I was 32 and living in Washington, D.C. in 1991 when I wrote about the bars and the ambivalence my regular patronage of them raised for me, 10 years after I decided that fateful first summer of AIDS, to embrace the fact of my homosexuality and begin figuring out what 'gay' would mean for me.
"How long have you been here?" I asked, approaching my friend Rich at JR's, on Seventeenth Street NW.
"About a drink and a half," he said.
I recalled Prufrock saying we "measure our lives in tablespoons," and thought, "We measure our lives in cocktail glasses."
"Is this funny?" I asked myself. A clever twist of wit. "Is it pathetic?"
I worried. Are we really nothing more than tragic masks, haunting the bars -- always dimly lit and smoke-congealed, perhaps so we can't see each other clearly for what we are or our situation for what it is?
Many of us live alone. Others have roommates yet still live alone. Our hustle-bustle city lives bounce us from place to place to place over the course of our days. From bed to work to the gym to a restaurant to a bar and maybe to bed with one who was a stranger but a moment ago.
The bars are our meeting places, our fraternity houses. But that's what bars have always been, not just gay bars. They are places we go simply to be, refuges from the world where the macro instantly becomes micro and we can find connection to our little piece of the human race.
Yet in our subculture the bars take on a power, an allure and force all their own.
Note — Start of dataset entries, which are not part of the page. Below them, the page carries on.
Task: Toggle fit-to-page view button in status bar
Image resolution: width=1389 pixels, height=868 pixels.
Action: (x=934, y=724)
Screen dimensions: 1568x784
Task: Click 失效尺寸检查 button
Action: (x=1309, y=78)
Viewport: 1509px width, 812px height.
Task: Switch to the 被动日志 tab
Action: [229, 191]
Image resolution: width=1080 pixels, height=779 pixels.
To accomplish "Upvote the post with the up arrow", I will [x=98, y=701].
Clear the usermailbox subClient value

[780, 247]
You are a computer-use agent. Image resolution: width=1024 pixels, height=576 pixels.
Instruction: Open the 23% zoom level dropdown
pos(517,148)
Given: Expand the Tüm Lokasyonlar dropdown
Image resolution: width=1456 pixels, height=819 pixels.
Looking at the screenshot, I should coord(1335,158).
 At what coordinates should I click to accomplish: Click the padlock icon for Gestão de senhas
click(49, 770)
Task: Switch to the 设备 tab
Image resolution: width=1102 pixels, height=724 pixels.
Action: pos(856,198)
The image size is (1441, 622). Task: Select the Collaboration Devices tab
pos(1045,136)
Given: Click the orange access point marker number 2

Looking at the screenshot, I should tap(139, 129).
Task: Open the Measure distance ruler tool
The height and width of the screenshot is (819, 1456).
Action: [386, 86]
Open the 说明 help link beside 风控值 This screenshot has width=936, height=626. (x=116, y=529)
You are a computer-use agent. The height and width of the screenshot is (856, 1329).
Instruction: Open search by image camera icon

We are drawn to them for we know we will find others like us. All thoughts of how little we have in common with most of these people, save for our sexual objects, disappear as we slide through the door and up to the bar for the first of what likely will be several rounds.
For days afterward, even, if we are given to reflection, after the hangover passes, we may lament our foolishness. We'll say again to ourselves that we really want to be with others who share our interests -- in books, in the theater, in opera or in collecting antiques.
Then, a few days later, we walk past the bar and the sight of glasses being lifted to grinning mouths entices us inside once more.
"How long have you been here?" you'll ask.
"About a drink and a half," your friend will reply.